Records:

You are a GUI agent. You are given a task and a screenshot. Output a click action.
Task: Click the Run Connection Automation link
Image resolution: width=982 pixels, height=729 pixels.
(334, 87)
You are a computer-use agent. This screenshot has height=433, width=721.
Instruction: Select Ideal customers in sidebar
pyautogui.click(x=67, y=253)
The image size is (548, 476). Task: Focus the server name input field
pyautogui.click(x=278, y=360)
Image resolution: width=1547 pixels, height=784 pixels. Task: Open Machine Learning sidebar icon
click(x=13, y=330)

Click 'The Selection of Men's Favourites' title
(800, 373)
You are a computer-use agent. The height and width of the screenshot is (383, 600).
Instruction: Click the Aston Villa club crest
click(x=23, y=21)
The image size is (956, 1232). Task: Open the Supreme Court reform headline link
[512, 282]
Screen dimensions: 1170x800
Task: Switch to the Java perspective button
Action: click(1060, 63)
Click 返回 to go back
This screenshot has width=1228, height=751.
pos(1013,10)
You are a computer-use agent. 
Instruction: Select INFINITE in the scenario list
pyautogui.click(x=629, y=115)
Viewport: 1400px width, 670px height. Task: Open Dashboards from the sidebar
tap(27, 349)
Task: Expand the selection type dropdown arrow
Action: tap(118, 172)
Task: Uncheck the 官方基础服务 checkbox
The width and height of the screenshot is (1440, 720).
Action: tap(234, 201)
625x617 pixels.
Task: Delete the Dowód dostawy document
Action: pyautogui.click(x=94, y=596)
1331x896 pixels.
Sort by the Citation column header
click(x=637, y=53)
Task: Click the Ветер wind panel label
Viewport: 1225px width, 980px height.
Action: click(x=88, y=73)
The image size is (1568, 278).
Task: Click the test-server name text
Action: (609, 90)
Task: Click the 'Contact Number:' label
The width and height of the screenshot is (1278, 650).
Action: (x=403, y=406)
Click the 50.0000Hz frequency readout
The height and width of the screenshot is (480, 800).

Given request: Render the listing above as a JSON list of strings, one string per line, from the line containing "Click 返回 to go back" through the end of the listing. Leave out blank lines.

Response to this task:
[
  "Click 返回 to go back",
  "This screenshot has width=1228, height=751.",
  "pos(1013,10)",
  "You are a computer-use agent. ",
  "Instruction: Select INFINITE in the scenario list",
  "pyautogui.click(x=629, y=115)",
  "Viewport: 1400px width, 670px height. Task: Open Dashboards from the sidebar",
  "tap(27, 349)",
  "Task: Expand the selection type dropdown arrow",
  "Action: tap(118, 172)",
  "Task: Uncheck the 官方基础服务 checkbox",
  "The width and height of the screenshot is (1440, 720).",
  "Action: tap(234, 201)",
  "625x617 pixels.",
  "Task: Delete the Dowód dostawy document",
  "Action: pyautogui.click(x=94, y=596)",
  "1331x896 pixels.",
  "Sort by the Citation column header",
  "click(x=637, y=53)",
  "Task: Click the Ветер wind panel label",
  "Viewport: 1225px width, 980px height.",
  "Action: click(x=88, y=73)",
  "The image size is (1568, 278).",
  "Task: Click the test-server name text",
  "Action: (609, 90)",
  "Task: Click the 'Contact Number:' label",
  "The width and height of the screenshot is (1278, 650).",
  "Action: (x=403, y=406)",
  "Click the 50.0000Hz frequency readout",
  "The height and width of the screenshot is (480, 800)."
]